My take on that policy is that on properties that are heavily hunted, the hunter who chooses to shoot larger deer has far fewer opportunities because most of the bucks get killed at 1½ years. I'd rather kill more mature bucks, but here in PA so few of them existed. In some areas 90-95% of the buck harvest was 1½ year old bucks. It might take a lifetime in those areas to have an opportunity at a 3½ year old buck. (Also, some biologists would disagree with the "no biological urgency" part.)

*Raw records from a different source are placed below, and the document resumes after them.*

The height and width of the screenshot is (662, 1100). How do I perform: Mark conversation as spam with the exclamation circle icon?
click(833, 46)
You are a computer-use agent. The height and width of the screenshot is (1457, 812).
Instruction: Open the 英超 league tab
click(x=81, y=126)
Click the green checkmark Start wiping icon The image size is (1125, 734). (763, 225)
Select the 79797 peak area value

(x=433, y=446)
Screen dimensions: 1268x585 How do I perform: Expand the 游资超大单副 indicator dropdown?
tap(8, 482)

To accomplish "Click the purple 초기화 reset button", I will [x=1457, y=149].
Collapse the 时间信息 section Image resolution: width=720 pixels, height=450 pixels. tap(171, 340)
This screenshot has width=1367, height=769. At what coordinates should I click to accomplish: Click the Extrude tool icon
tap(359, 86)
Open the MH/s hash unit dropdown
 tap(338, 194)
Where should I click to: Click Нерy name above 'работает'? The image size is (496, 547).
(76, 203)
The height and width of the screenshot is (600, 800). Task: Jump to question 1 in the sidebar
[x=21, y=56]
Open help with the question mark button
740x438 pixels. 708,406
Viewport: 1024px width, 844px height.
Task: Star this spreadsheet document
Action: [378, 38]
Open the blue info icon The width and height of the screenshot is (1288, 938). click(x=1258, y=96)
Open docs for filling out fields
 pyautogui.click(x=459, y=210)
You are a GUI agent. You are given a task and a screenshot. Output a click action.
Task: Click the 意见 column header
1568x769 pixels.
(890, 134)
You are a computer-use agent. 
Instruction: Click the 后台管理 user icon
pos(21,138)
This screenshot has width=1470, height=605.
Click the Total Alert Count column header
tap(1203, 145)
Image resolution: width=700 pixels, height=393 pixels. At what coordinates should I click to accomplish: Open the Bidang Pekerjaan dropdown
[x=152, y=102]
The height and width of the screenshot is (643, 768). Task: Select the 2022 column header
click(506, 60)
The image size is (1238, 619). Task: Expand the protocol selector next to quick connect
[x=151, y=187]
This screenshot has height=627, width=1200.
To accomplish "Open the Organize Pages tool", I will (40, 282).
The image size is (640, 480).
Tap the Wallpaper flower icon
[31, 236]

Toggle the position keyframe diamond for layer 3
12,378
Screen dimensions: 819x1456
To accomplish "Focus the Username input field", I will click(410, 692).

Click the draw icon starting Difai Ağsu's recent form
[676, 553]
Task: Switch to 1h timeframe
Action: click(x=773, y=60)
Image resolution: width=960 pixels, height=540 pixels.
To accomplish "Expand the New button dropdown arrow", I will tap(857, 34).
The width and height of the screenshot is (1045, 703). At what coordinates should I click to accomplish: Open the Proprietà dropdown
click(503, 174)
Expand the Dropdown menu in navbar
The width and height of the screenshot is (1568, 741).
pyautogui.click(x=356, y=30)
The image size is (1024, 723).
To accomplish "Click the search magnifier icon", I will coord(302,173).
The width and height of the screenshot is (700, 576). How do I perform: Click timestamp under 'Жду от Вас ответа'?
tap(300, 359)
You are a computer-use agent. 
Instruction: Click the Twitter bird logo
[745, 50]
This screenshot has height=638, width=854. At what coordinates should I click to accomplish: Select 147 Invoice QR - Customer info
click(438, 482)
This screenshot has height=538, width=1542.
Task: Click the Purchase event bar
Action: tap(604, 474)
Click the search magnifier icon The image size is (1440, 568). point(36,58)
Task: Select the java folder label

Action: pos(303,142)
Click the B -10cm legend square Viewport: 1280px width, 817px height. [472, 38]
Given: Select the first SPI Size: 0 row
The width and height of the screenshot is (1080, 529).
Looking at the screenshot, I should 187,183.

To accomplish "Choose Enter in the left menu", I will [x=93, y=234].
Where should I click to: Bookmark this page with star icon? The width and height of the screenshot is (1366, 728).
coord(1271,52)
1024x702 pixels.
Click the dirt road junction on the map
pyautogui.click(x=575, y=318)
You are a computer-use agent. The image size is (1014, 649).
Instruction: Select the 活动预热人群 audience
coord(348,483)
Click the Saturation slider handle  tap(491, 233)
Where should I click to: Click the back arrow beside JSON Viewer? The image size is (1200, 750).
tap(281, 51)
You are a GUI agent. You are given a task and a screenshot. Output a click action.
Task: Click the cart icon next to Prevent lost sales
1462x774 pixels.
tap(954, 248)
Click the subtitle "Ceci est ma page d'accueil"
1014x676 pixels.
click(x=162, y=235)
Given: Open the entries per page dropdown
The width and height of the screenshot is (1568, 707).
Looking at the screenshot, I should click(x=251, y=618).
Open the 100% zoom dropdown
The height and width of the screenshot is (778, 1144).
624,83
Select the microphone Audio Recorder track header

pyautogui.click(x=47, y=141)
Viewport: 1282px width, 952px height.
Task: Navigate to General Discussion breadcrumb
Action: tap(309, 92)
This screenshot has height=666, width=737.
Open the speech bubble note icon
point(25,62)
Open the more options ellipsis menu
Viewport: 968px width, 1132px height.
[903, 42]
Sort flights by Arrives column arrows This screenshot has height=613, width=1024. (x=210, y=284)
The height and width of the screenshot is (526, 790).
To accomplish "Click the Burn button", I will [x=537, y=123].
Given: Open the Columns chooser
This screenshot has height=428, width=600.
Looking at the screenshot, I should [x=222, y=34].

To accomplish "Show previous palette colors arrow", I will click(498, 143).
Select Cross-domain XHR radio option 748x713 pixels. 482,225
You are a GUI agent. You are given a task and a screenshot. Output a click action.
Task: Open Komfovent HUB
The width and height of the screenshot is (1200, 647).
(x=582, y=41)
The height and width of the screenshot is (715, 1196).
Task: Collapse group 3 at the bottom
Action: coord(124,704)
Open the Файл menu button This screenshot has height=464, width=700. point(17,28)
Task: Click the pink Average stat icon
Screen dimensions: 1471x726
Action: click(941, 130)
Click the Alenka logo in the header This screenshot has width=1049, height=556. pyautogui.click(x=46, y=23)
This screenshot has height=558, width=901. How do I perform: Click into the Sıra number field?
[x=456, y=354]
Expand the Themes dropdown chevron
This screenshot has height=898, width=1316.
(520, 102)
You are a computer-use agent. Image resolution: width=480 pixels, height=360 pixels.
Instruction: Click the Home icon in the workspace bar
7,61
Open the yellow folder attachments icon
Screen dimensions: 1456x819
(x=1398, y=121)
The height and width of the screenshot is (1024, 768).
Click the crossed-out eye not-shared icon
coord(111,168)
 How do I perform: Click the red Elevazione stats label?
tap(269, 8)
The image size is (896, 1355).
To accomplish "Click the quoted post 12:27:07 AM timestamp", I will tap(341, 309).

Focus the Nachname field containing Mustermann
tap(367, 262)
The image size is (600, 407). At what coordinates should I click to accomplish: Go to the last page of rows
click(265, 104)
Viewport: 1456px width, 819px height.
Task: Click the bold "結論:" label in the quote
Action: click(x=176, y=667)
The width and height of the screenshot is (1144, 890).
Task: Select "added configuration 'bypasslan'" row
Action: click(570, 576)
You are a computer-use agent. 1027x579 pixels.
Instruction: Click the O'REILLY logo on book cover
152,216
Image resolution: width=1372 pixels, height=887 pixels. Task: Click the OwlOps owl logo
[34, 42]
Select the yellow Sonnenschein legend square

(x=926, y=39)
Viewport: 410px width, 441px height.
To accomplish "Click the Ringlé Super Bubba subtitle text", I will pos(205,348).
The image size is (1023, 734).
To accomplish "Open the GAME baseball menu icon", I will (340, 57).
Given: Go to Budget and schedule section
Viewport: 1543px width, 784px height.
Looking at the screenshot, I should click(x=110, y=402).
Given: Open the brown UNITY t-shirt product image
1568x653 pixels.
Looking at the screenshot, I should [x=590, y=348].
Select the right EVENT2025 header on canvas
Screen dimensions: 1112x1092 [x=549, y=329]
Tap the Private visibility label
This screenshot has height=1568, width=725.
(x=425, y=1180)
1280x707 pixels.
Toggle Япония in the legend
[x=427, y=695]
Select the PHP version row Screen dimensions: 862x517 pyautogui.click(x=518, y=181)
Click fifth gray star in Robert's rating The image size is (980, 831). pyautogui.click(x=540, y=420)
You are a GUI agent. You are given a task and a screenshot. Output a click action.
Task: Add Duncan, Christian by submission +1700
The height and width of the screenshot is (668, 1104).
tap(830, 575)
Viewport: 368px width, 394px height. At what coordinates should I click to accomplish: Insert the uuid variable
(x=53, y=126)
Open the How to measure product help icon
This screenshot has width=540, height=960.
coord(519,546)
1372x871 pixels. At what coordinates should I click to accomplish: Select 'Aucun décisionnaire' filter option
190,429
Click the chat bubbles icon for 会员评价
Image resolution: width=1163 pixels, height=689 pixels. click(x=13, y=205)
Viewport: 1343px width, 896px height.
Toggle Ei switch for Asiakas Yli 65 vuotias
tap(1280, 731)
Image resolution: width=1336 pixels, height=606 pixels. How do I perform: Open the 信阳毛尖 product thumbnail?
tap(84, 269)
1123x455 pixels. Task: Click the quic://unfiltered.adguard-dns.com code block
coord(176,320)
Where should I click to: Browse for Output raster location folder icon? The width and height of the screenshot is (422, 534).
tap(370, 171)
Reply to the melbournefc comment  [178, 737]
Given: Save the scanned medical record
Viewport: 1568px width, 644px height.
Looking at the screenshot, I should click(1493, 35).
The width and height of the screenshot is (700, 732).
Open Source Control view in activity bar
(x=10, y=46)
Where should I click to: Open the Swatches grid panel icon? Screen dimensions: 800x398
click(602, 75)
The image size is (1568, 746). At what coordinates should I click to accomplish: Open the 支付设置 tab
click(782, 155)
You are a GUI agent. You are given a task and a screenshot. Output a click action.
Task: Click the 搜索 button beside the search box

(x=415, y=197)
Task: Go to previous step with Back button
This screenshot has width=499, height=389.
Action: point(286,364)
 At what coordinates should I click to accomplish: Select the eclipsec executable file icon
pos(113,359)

I live 4 miles from New York and have hunted there for 4 years. My impression (where I have hunted) is that hunters put less pressure on the deer in NY than we do here in PA. But -- I have yet to shoot any deer in New York. The only antlered buck I've seen had both his antlers broken off. The only time I've had an antlerless tag was 2008, and we had either monsoon rains, or snow up to my waist. The hunting was pretty tough.
Steve
Yeah, i agree in PA, the culture was to shoot what ever walks, the ole' if it's brown it's down - without antler restrictions you would never see a quality buck...
but the change has not been recieved well,
but i hope that the restrictions go even further at some point and the whole state would be 4points on one side insted of three...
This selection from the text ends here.